Billet – Financement bancaire : Entre utilité et limites
La Presse — Notre budget se retrouve toujours sous pression. C’est que les exigences du développement, la concrétisation des objectifs stratégiques nationaux, la garantie de la justice sociale et le maintien d’un bon comportement de notre système de fonctionnement imposent de nouvelles injections financières, à la fois multiples et importantes.
Ainsi, face à la réticence, douteuse, des principaux donneurs d’ordre financiers internationaux, il est tout à fait naturel que l’Etat se retourne vers nos propres ressources pour trouver des réponses positives, du moins alléger, proportionnellement, la pression.
Et c’est, bien évidemment, vers le secteur bancaire que tous les regards s’orientent, surtout face à l’incapacité de notre industrie et nos principaux secteurs productifs de créer des richesses régulières, faute d’innovation, d’adaptation aux nouvelles exigences du marché et, peut-être bien, d’implication et d’engagement.
Il faut reconnaître, d’ailleurs, que notre secteur bancaire s’est replacé depuis quelques années à la première loge pour soulager notre budget, répondre aux multiples dépenses de fonctionnement, ou encore pour le règlement de certains engagements financiers internationaux prioritaires, et, notamment la couverture du service de la dette. Une orientation que certains estiment incontournable étant les limites de nos ressources.
Aujourd’hui, et comme le retient la cheffe du gouvernement lors de sa rencontre avec le gouverneur de la Banque centrale de Tunisie, les banques doivent aller encore plus loin et se repositionner comme le principal partenaire pour la concrétisation des choix nationaux prioritaires du développement. Pour elle, les banques sont tenues par la responsabilité historique d’aider à l’instauration d’une dynamique de création de richesses globales et durables qui profiterait aussi bien à l’économie nationale qu’au secteur bancaire lui-même.
Reste que même si on comprend et on conçoit ce recours massif aux banques tunisiennes, l’on estime qu’il est nécessaire de s’en tenir à certaines limites et de se conformer à certaines règles prudentielles, car « tout dérapage » pourrait être fatal.

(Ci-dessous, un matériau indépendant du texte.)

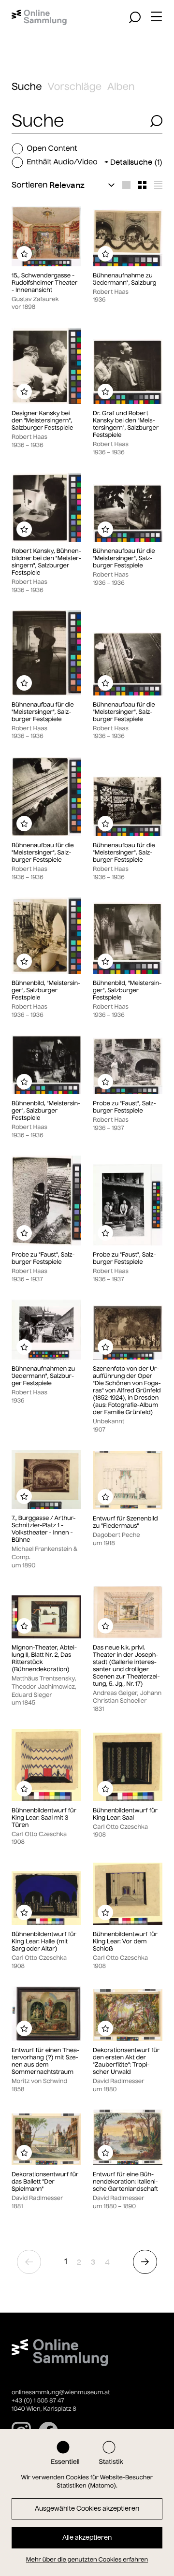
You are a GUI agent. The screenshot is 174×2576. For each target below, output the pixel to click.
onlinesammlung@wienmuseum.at (61, 2392)
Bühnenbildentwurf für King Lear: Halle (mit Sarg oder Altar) (44, 1942)
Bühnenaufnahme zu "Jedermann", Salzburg (125, 279)
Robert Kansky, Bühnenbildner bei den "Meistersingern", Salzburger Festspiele (46, 562)
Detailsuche (136, 162)
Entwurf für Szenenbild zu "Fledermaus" (125, 1522)
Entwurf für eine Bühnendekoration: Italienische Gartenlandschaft (125, 2182)
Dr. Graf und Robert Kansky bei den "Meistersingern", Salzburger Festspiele (126, 424)
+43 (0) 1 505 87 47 (38, 2400)
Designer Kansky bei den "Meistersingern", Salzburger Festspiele (42, 421)
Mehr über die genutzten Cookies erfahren (87, 2559)
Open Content (52, 148)
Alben (121, 87)
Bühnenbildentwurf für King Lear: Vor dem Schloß (125, 1942)
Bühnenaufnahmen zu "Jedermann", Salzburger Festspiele (43, 1376)
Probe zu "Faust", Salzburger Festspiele (124, 1107)
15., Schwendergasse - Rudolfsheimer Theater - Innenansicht (44, 283)
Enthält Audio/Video (62, 162)
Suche (27, 87)
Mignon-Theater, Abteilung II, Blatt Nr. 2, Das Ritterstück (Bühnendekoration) (44, 1658)
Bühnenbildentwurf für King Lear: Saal (125, 1814)
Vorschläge (75, 87)
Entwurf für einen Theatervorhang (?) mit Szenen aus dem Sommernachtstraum (45, 2061)
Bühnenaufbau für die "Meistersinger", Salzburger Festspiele (124, 558)
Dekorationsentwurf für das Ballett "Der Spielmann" (45, 2182)
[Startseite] (39, 17)
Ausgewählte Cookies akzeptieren (87, 2508)
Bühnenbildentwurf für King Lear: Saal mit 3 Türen (44, 1818)
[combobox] (78, 121)
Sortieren (30, 185)
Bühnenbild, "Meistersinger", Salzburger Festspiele (46, 990)
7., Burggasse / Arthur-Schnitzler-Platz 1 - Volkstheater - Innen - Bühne (43, 1529)
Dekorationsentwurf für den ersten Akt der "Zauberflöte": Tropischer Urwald (126, 2061)
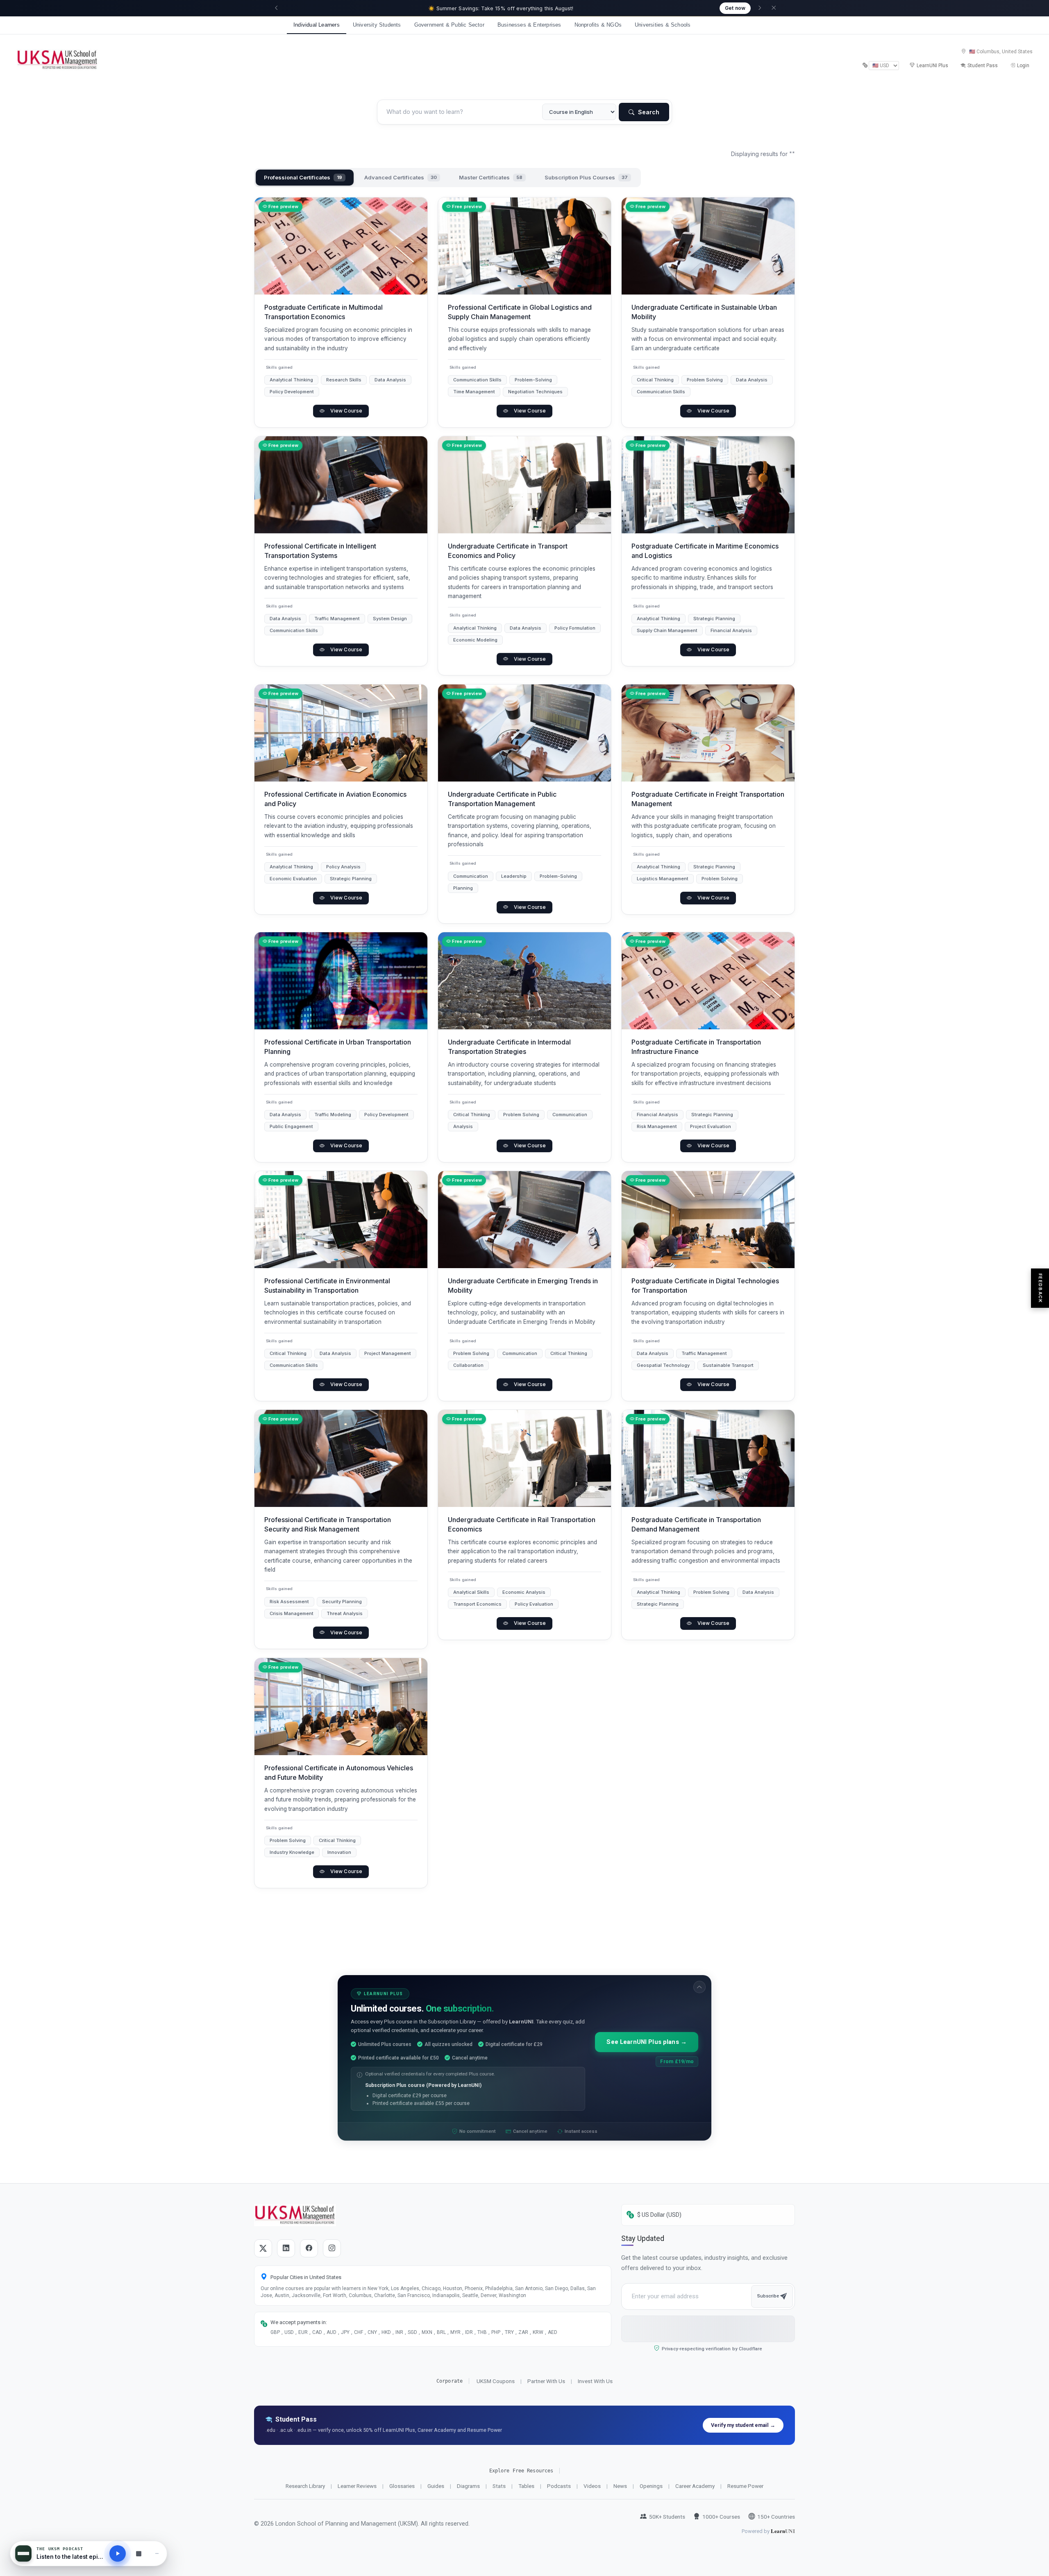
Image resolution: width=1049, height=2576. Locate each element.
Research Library (305, 2486)
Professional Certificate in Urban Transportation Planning (337, 1046)
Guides (435, 2486)
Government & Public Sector (449, 25)
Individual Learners (316, 25)
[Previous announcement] (276, 8)
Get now (735, 8)
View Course (346, 411)
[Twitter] (263, 2248)
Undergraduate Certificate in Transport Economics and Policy (508, 551)
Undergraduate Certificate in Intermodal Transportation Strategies (509, 1046)
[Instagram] (332, 2248)
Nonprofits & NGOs (598, 25)
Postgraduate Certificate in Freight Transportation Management (707, 798)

D’ailleurs, les analystes préviennent souvent qu’une forte sollicitation du secteur bancaire pourrait conduire à d’éventuels risques d’assèchement des liquidités, et donc, de freinage sérieux à l’investissement et au développement du secteur économique privé.
Certes, le secteur bancaire est assez solide, mais il doit agir avec prudence pour préserver sa résilience au double niveau régional et international. Et n’oublions pas que ce secteur stratégique est appelé à répondre à des exigences financières énormes pour assurer sa propre modernisation, réussir sa transition digitale et, surtout, son intégration totale à l’intelligence artificielle qui seraient bien évidemment, très coûteuses.
Morale de l’histoire : en plus du secteur bancaire, nos décideurs doivent identifier de nouvelles pistes de création de richesses, à travers notamment la redynamisation des industries exportatrices, le développement de l’économie verte, la réduction de la dépendance énergétique et l’approfondissement des réformes financières.
Justement, nos banques sont capables de faire plus et mieux pour peu qu’on leur garantisse un environnement favorable et attractif.